EM: At the same time I was writing the book, I was painting a black and white Tarot deck. Its 78 cards. It took a very long time but Im kind of fascinated by Tarot and Tarot reading. Im not a very good Tarot reader but I love the symbolism and the iconography of it. There are some really beautiful Tarot decks out there. Its fun to see variations on themes so I wanted to try and do my own take on these very traditional sort of images.
SG: Did you create different symbols?
EM: I kind of put my own spins and flavors on it. Theres a little bit of an Alice in Wonderland feel. My Fool card is Alice chasing the rabbit down the rabbit hole. There are some references to my own book in there. The Hangman card I the Hangman from the acrobat tent.
SG: Whats the Death card?
EM: My Death card is a woman in a Victorian coat with her face hidden by an open umbrella. Thats actually a little bit of a reference to Neil Gaimans Death from the Sandman series.
SG: Can you read your own?
EM: I cant read my own because I see what I changed about them. I can see the ones that I changed my mind about what I wanted to do or I took forever to adjust to where things were in the cards. I see the whole history of the painting so its harder for me to read it just as a symbolic card. Other people tell me that they read very well though.
SG: How do you learn to draw and make images? Do you just see it and make it?
EM: I learned, in visual art especially, I took a class when I was very young, like seven, eight, nine, somewhere in there, based on a book called Drawing on the Right Side of the Brain. You learn to draw just what youre seeing in shapes and angles and not trying to draw the object. I think thats very interesting and it works for a lot of people. If I tried to draw a portrait and I was trying to make it look like the subject, I wouldnt be able to do it. But if I just draw the pieces of it, its easier to connect and that influences all of my art. I dont try to make it look like something.
SG: Youve said youre not a planner or outliner. Doesnt sound very structured, but what kept you working and doing it?

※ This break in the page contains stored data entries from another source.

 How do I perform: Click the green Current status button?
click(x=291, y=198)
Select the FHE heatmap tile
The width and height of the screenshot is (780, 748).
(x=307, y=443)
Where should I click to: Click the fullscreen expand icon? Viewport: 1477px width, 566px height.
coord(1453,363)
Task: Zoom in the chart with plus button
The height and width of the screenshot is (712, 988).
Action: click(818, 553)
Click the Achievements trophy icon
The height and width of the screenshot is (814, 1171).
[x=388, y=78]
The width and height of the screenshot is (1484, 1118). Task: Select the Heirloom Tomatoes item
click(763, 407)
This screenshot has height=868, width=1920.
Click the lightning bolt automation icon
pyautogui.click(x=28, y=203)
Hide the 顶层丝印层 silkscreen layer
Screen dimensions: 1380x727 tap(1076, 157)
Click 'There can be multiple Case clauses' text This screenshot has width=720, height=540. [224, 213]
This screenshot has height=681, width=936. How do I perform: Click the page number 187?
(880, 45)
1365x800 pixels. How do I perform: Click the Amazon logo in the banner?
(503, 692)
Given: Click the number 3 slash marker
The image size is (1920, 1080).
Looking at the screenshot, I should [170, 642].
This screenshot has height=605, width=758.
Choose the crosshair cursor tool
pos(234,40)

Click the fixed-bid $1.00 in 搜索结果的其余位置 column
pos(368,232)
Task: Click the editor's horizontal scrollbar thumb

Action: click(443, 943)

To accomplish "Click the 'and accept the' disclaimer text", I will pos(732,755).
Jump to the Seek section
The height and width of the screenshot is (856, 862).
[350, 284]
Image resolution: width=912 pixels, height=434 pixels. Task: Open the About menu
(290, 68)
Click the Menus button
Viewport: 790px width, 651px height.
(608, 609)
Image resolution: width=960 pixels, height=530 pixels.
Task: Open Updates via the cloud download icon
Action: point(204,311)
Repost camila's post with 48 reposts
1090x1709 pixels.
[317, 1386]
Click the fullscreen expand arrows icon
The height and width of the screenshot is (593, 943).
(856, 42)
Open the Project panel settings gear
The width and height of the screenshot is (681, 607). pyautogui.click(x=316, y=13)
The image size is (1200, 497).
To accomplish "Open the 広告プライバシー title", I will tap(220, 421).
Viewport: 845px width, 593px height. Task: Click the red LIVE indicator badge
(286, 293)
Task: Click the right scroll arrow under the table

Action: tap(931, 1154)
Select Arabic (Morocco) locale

EM: I could write and write and write and I might not necessarily have a book at the end of the day. That was one of the things I learned. What works for me is just writing and exploring a setting or a character and just writing a lot. Then I have to go back and give it a structure and thats one of the things I learned through the whole publishing process, because the version of the book that I even started querying literary agents with, was a mess. It was sprawling and it had no plot and one of the things I learned from working with my agent is how to structure what I had. I think Im getting better at it but you could definitely write forever and write thousands and thousands of pages but you need a structure for it to have it be successful as a book.
SG: It doesnt sound like you were tweaking and tweaking the same pages, procrastinating.
EM: No, I was doing hardcore heavy construction. Every draft, I dont even know how many drafts it went through, because I had stages that could not be called proper drafts because they are just like being ripped to pieces. But I think it helps to tear apart what I had and reconstruct it. I kind of excavate when I write and I find different things just from writing. Sometimes I find things that work better than what I had so then I end up replacing things and that sort of thing.
SG: Funny about query letters. As a journalist, Ive never had success writing query letters.
EM: I had a lot of success with my original query letter. I think my query letter was probably better than the book at that point because I think the concept that I had was enticing and the circus itself was enticing, but it didnt have a story and it didnt have a plot. I was lucky enough to find an agent who saw the potential in what I had as a world and that it needed to have more of a plot.
SG: I could never get behind the fancy salacious preamble letters.
EM: I didnt do that either. I kind of just did the flavor. I didnt give a whole lot away, just the nocturnal circus and magical goings on beneath the surface is probably enough to be enticing.